19 de jan. de 2013

Da Justiça e da Graça

GardenEm um texto recente, partilhado no Facebook, o Rev. Marcos Inhauser  chama a atenção para duas maneiras de pensar a fé cristã: a Teologia da Justiça Retributiva e a Teologia da Graça. Segundo Inhauser,

    “Há duas grandes correntes de teologia: a da justiça retributiva e a da graça. A primeira tem uma multidão de seguidores. Acho que não exagero se digo que mais de 99% a seguem. A característica desta é que é sinergista: Deus faz a parte d’Ele e o ser humano tem que fazer a sua. A outra afirma a graça de Deus, o favor imerecido. Não é o pagamento de algo que se faz ou se deixa de fazer, não é o agir de Deus constrangido por alguma circunstância, não é resposta à oração. É o agir motivado somente pelo amor de Deus. A primeira vê as dificuldades, os obstáculos, os períodos de trevas como sinais do castigo de Deus, em função de pecados conhecidos ou ocultos. A segunda vê em tudo a graça de Deus. No dizer de um cântico: “indo e vindo, trevas ou luz, tudo é graça, Deus me conduz”. Ainda que seja no vale da sombra da morte, a presença d’Ele se faz sentida e a graça se manifesta.”
──────────────────────────────
§ **Enunciado do exercício**: No texto sobre justiça e graça, liste tudo o que a citação de Inhauser diz que a graça de Deus não é. As linhas não têm nenhum papel aqui.

§ **Registros de uma coleção**:
──────────────────────────────
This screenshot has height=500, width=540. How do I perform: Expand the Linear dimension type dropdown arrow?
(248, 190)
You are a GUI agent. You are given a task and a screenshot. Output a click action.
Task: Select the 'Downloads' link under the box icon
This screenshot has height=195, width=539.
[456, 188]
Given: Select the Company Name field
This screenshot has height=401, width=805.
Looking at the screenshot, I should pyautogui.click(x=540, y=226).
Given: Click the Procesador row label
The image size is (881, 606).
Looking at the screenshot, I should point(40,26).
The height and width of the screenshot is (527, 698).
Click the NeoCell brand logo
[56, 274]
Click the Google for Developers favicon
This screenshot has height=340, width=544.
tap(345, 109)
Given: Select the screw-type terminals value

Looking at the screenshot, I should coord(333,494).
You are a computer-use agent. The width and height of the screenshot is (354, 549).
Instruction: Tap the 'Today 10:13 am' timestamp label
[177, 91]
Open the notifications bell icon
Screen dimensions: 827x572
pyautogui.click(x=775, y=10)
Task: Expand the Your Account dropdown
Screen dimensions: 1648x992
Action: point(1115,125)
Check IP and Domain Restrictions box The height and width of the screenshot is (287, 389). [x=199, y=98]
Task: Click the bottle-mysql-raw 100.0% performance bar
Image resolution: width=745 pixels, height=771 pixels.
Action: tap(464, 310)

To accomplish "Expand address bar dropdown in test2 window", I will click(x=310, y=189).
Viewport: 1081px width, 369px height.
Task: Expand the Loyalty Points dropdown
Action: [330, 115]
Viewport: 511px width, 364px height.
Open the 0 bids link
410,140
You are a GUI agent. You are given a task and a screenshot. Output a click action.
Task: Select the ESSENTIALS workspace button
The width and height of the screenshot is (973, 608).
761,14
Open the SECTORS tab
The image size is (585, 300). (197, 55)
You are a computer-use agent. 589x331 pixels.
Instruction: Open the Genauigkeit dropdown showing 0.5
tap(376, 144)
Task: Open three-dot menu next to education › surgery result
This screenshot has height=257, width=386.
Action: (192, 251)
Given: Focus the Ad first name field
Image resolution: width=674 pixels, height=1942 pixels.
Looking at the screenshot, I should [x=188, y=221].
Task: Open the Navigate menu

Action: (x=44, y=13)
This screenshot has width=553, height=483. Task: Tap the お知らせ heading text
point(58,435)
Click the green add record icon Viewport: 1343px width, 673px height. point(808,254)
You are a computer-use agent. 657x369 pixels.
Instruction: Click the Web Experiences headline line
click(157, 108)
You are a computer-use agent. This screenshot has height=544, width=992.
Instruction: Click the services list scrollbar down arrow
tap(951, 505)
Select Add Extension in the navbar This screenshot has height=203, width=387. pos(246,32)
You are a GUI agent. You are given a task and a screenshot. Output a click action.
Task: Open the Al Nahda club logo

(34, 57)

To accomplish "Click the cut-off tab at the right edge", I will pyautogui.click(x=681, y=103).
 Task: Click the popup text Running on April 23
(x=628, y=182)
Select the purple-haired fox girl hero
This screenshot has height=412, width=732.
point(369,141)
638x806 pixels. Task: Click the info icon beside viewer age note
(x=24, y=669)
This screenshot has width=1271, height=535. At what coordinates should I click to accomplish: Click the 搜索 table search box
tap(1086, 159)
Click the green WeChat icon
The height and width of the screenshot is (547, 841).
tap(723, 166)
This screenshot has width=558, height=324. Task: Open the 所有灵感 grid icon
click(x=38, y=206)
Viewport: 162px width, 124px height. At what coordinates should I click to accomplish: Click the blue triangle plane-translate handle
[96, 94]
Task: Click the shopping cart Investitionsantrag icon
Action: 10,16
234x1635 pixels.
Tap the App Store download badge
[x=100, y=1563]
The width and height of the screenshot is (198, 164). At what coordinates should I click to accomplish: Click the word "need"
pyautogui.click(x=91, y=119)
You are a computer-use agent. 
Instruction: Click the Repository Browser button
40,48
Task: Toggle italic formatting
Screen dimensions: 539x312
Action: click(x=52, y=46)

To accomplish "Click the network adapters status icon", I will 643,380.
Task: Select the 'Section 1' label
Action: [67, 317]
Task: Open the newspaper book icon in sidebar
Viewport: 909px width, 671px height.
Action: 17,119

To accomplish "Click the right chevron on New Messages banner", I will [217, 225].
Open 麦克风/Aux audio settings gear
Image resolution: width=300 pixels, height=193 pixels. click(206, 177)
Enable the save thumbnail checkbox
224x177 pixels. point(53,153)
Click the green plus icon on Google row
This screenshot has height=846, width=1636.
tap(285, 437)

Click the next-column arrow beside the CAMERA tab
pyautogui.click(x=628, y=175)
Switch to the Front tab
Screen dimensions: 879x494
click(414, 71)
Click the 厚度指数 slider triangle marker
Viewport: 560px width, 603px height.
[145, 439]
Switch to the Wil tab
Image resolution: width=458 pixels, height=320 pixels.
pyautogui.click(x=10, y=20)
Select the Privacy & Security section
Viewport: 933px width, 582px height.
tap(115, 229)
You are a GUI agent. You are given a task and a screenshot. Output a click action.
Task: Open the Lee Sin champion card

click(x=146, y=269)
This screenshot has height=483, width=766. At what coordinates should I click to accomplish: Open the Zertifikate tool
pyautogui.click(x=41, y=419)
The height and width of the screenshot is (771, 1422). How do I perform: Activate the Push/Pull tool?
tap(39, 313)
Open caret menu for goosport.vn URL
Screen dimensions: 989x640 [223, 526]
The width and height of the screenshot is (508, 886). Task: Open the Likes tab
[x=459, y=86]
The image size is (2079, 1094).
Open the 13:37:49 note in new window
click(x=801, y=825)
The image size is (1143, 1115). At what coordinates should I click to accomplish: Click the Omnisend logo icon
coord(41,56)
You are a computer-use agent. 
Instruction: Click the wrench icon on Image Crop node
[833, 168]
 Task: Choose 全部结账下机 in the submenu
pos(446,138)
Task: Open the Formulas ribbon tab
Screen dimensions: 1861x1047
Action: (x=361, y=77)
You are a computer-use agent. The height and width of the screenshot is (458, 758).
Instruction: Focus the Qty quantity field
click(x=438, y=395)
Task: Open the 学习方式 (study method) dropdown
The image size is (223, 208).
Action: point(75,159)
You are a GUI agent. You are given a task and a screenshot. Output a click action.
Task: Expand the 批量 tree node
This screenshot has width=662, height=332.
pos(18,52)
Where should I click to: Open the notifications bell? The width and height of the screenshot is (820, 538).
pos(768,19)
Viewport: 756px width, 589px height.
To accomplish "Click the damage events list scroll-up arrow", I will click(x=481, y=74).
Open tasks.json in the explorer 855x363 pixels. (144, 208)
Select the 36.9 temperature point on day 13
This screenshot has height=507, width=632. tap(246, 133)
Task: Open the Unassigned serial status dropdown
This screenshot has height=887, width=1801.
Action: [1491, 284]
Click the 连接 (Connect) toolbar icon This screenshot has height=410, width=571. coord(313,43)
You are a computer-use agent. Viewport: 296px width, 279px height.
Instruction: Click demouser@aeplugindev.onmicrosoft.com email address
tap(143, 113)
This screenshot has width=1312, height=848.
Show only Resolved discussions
──────────────────────────────
§ **Solução do problema**:
- O pagamento de algo que se faz ou se deixa de fazer
- O agir de Deus constrangido por alguma circunstância
- Resposta à oração